One of the concerns is that smokers who might otherwise have been motivated to quit tobacco completely will simply switch to e-cigarettes because of the lower levels of toxicants associated with e-cigarette vapor compared with regular cigarette smoke. We don’t know, however, the long-term risks of inhaling the combination of chemicals typically found in e-cigarette vapor, particularly from the various types of flavoring users include in their e-liquids.

Also, because there is not yet legislation regulating these products, there can be wide variability in the levels of nicotine they provide. There may also be a risk from the components of the e-cigarette themselves. For example, one study found higher levels of silver and nickel in e-cigarette vapor than in cigarette smoke, which they believe leached from the cartridge/atomizer.

Because e-cigarettes mimic the feel and sensation of smoking some smokers may prefer to try them to quit smoking cigarettes, especially smokers who are resistant to using approved cessation medications. Only additional well-conducted research will tell us whether this strategy can be successful for the majority of smokers. The ultimate goal, however, should be to quit tobacco completely, at least until we know what the long term risks of e-cigarettes may be.

3. New behavioral techniques: Researchers are constantly looking for new ways to tap into smokers’ own minds to help them kick their habit. For example, a recent study by Westmaas and others found that engaging in new and exciting activities that are “self-expanding” may help smokers resist their nicotine cravings.

Westmaas: Yes this study was triggered by previous research in which we found that successful quits were associated in time with a higher number of events that could be considered to be very personally rewarding (such as starting a new relationship, or beginning a new academic or work career), or what we call “self-expanding.” Such events are characterized as novel, exciting, and challenging. We followed this up with studies in which we used fMRI (brain imaging technology) to examine smokers’ brains while we got them to think about or engage in self-expanding experiences. We found activations in areas of the brain associated with the experience of pleasure or reward, and deactivation in areas of the brain associated with cravings. One implication of the results is that smokers can use such experiences as a prime time to try to quit (e.g., if starting a new relationship), or to purposefully try to create events like these to coincide with quitting (e.g., starting a new hobby, beginning an exercise regimen).

Other new models of behavioral treatment for smoking cessation are also being studied. Acceptance-based therapy aims to help smokers better understand and accept negative feelings, rather than avoid them, because such feelings are often the triggers for smoking. Essential goals of this treatment are to help smokers gain control of negative feelings, separate the act of smoking from thoughts, feelings, and sensations that trigger smoking, and help smokers clarify their life values, barriers, and goals.

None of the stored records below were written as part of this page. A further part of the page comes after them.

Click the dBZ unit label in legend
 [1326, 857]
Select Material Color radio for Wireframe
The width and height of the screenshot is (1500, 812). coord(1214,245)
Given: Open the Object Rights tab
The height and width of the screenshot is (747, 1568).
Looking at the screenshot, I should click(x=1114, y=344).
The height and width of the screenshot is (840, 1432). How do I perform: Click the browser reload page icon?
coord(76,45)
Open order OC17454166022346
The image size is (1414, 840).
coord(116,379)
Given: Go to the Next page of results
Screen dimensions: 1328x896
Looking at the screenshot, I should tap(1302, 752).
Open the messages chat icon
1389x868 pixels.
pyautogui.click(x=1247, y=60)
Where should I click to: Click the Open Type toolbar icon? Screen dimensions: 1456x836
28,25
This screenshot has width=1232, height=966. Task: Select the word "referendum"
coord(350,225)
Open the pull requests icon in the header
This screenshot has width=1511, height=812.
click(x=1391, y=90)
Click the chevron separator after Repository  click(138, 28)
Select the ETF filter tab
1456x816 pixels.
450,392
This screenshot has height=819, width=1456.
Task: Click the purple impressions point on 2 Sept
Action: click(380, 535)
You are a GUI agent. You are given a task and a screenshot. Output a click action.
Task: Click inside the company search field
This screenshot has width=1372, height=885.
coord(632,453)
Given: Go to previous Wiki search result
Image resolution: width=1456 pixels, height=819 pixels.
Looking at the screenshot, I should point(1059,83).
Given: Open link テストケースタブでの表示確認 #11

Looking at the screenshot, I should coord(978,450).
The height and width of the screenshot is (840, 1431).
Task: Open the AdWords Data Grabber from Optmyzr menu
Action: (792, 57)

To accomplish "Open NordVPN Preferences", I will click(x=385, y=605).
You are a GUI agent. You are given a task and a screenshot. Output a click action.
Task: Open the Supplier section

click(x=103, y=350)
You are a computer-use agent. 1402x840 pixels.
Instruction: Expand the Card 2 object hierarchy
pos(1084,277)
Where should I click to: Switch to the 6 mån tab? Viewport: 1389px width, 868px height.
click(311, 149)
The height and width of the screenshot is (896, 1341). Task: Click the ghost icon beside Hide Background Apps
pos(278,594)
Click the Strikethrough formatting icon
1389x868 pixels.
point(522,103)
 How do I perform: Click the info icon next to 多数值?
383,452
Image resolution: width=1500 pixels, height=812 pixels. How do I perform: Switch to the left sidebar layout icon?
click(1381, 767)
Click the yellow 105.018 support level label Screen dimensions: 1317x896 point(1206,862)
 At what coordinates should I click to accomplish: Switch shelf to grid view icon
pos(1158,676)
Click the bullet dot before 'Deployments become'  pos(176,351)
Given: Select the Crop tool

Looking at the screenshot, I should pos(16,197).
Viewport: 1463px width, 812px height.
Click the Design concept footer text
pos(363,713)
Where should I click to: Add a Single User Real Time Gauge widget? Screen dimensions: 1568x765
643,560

Mindfulness, either separately or as part of acceptance-based therapy, entails a focused awareness of sensations, minute by minute, during craving episodes, and to be accepting and non-judgmental of them. With practice, the goal, over time, is for smokers to unlink cravings with smoking.

Evidence for these strategies has shown promise. One study found that an acceptance and commitment therapy (ACT) treatment led to a 1-year abstinence rate (staying away from smoking completely) of 35% compared to 15% for nicotine replacement therapy. More research is needed to evaluate these therapies, to determine for whom they may be most effective, and how they can be disseminated more easily to the general population of smokers, for example in the form of apps or computer programs.

Bottom Line

While researchers continue to investigate these newer avenues for helping smokers quit, there are existing strategies and available tools that have been proven effective that smokers can use now. These include support groups, nicotine replacement therapy, prescription drugs, and toll-free quit lines.